These developments are also intriguing in the context of the company’s streamlining pivots over the last few weeks. Last Tuesday, OpenAI announced the shuttering of its video-generation model, Sora, and the dissolution of its billion-dollar licensing deal with Disney—much to the entertainment company’s surprise. OpenAI also axed its controversial plans to release an erotic companion.

Meanwhile, the company has been reorganizing its safety-and-security efforts, and it announced that its OpenAI Foundation plans to spend $1 billion over the next year on medical research, AI resilience, and community programs. Even its product group was renamed to AGI Deployment.

These moves all seem to point to a company on the verge of…something. An IPO, which we know is scheduled for later this year? Falling irrevocably behind its competitors at Anthropic and Google? An actual technological breakthrough?

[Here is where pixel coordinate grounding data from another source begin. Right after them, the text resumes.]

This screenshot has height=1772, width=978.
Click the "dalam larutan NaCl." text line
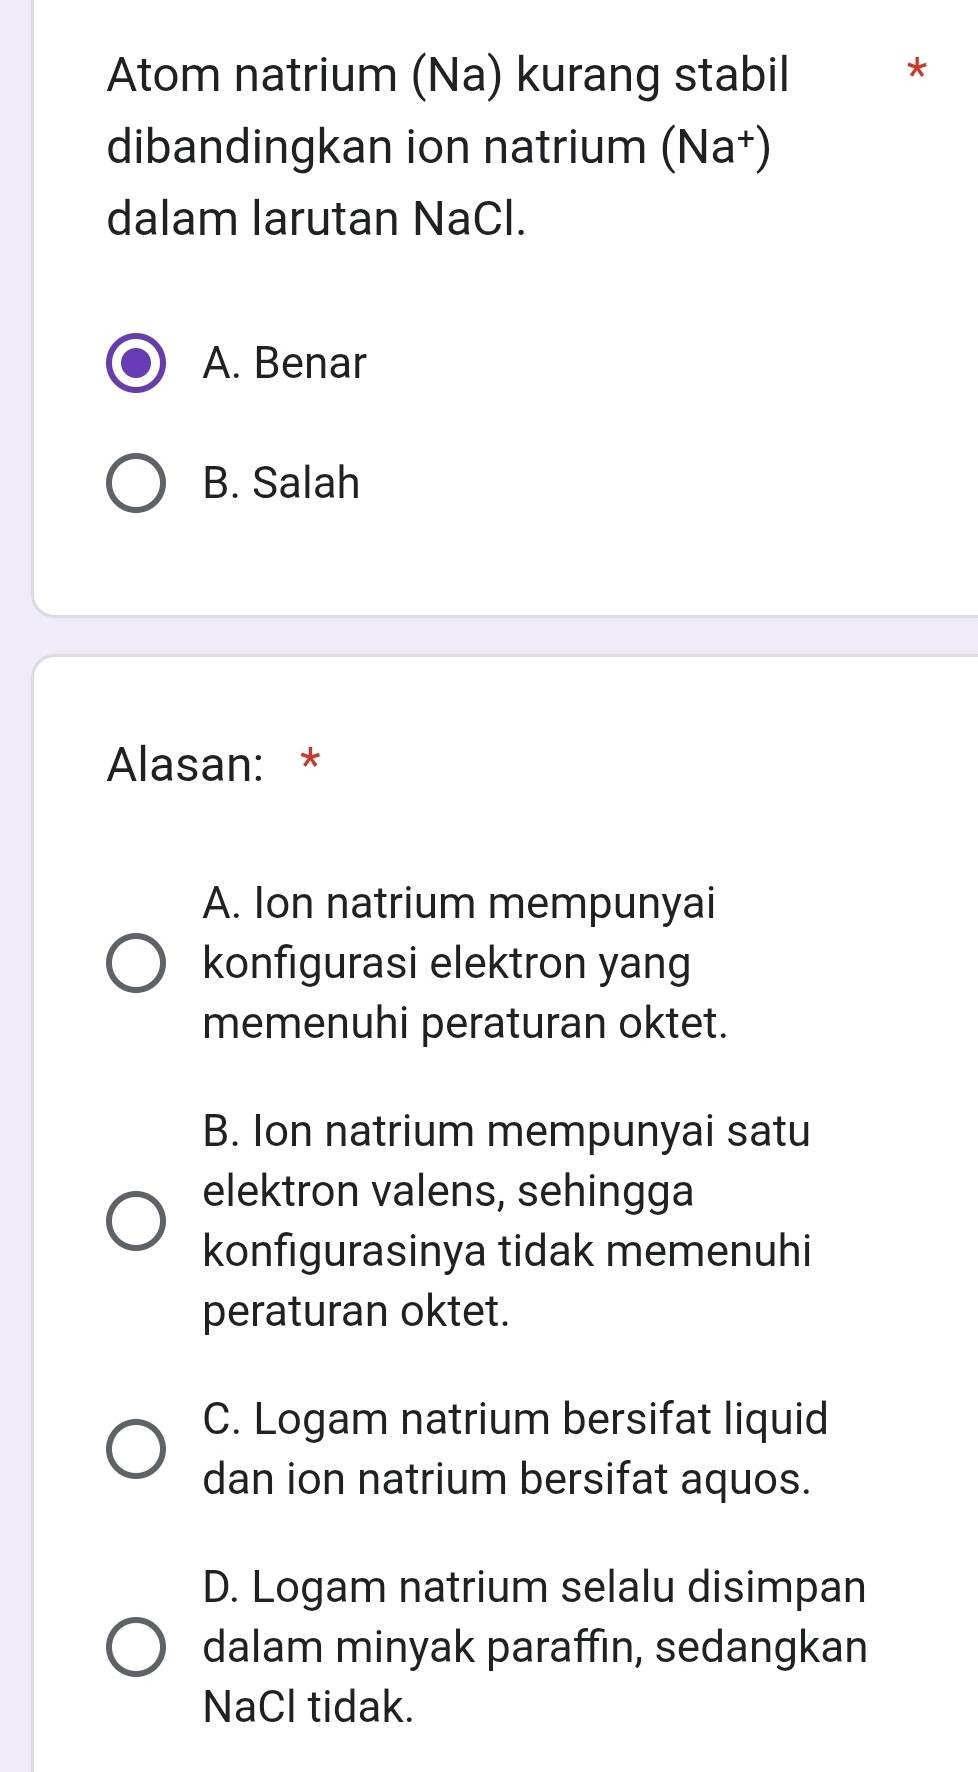(x=316, y=219)
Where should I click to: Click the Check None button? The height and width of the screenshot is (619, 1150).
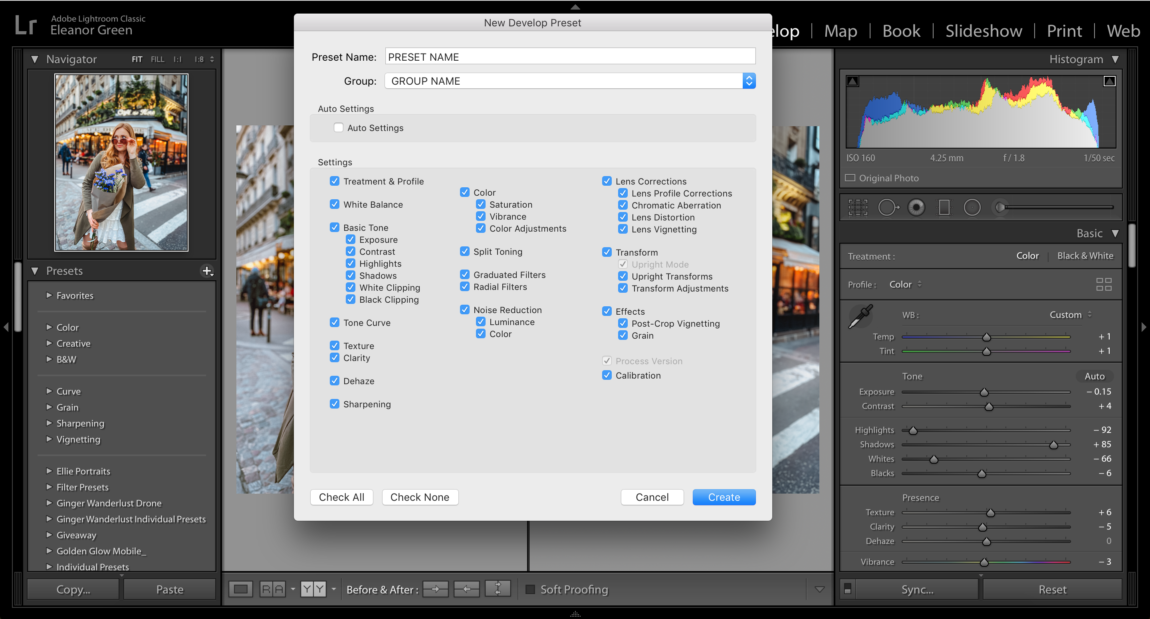[419, 497]
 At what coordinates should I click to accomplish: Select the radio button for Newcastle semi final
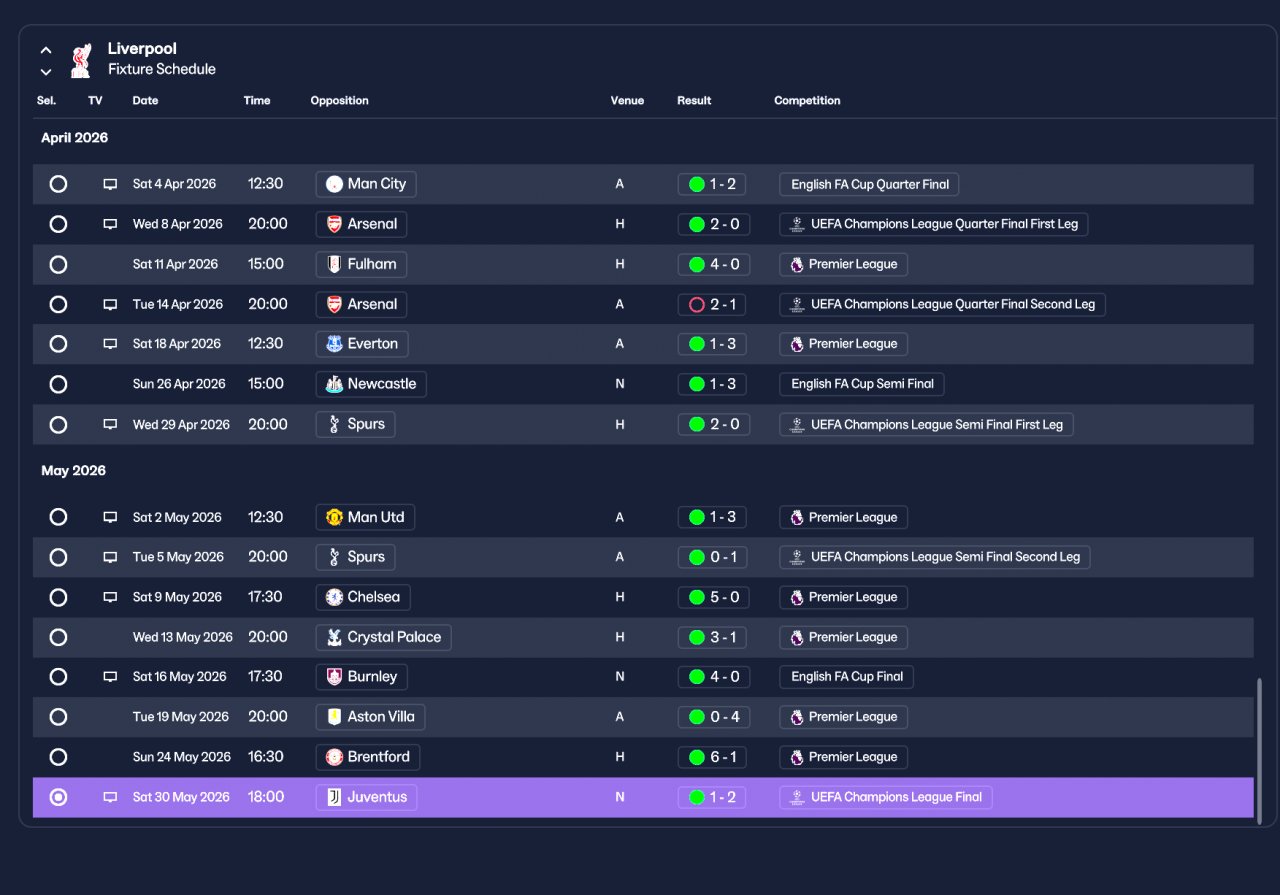[58, 384]
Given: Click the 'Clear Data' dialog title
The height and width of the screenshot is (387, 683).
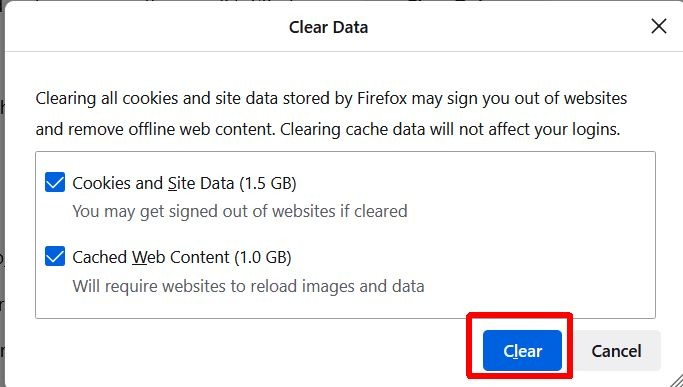Looking at the screenshot, I should point(328,27).
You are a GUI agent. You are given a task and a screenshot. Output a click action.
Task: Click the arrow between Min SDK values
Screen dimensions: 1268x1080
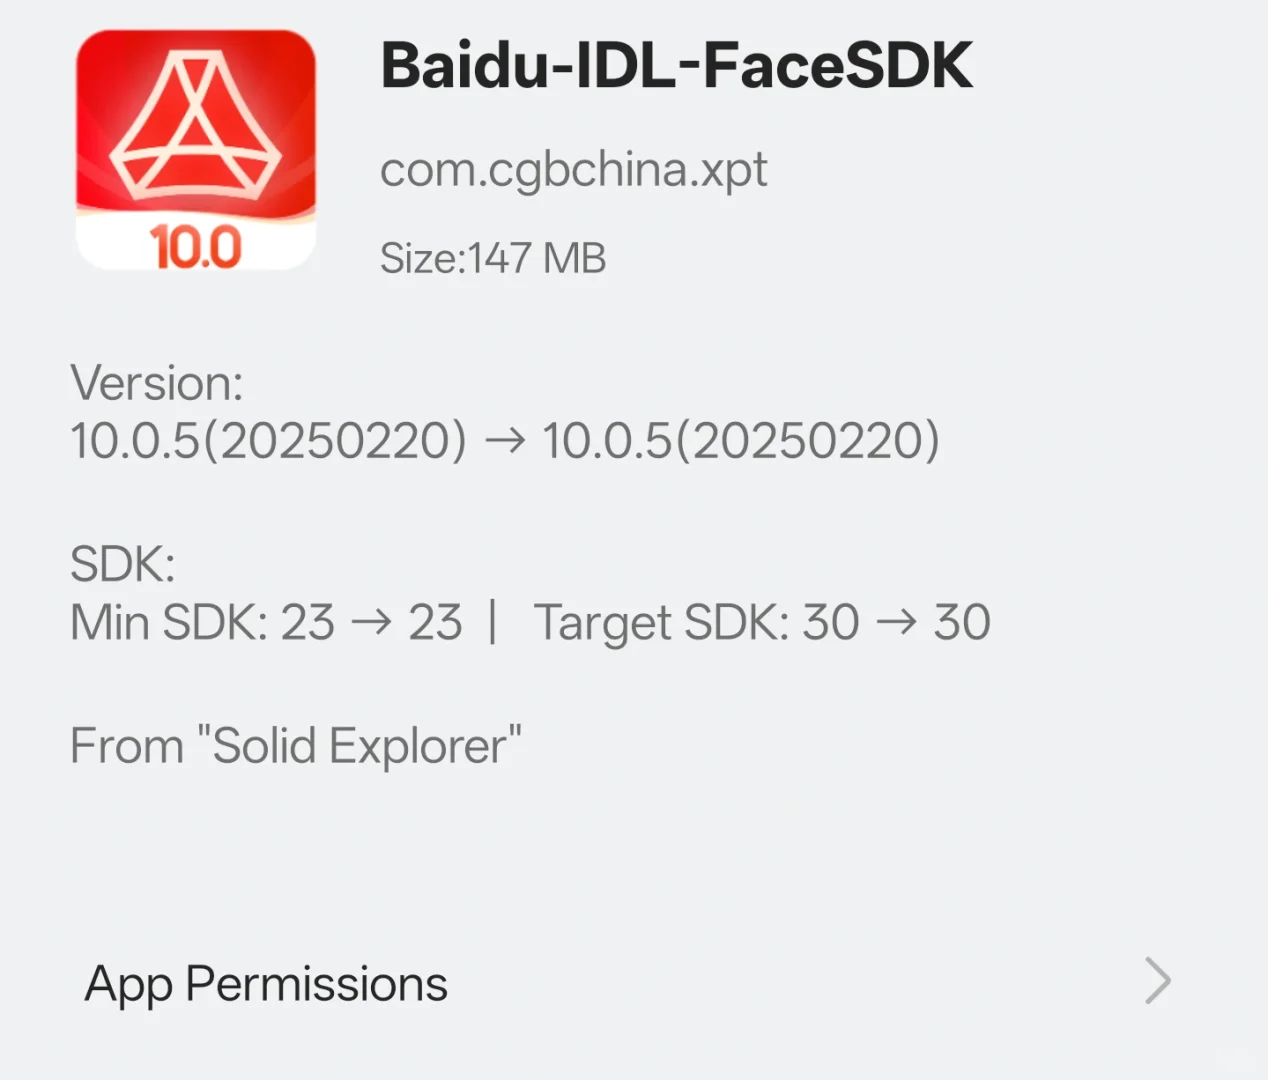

There’s also the rapidly approaching 2026 midterms—arguably the first election cycle in which AI and its ramifications will be truly top of mind, for American voters. Perhaps the company has woken up to the fact that AI’s dismal popularity ratings are bound to catch up with it in the form of harsh regulation.

OpenAI’s new policy proposals will target “societal issues as tech advances toward superintelligence.”

In general, phrases like “AI safety” and “AI risk” have become dirty words since Donald Trump took office a second time and “acceleration” became the Silicon Valley rallying cry. But the tides could be shifting back again, with some of the euphoria around Trump and his deregulatory paradigm starting to fade. In February, OpenAI poached safety researcher Dylan Scandinaro from Anthropic to lead its preparedness team, which now appears to be staffing up with roles focused on frontier biological and chemical risks, cybersecurity risks, and the ominously named “loss of control.”

Interestingly, OpenAI’s leadership has not exactly been walking in lockstep when it comes to politics. Achiam was last seen tweeting about how the “effort by the pro-AI lobby to torpedo Alex Bores will later on be widely understood as a pointless own-goal.” Many perceived that to be a slight against OpenAI president Greg Brockman, who has poured millions of dollars into a super PAC dedicated to attacking pro-regulation candidates like Bores.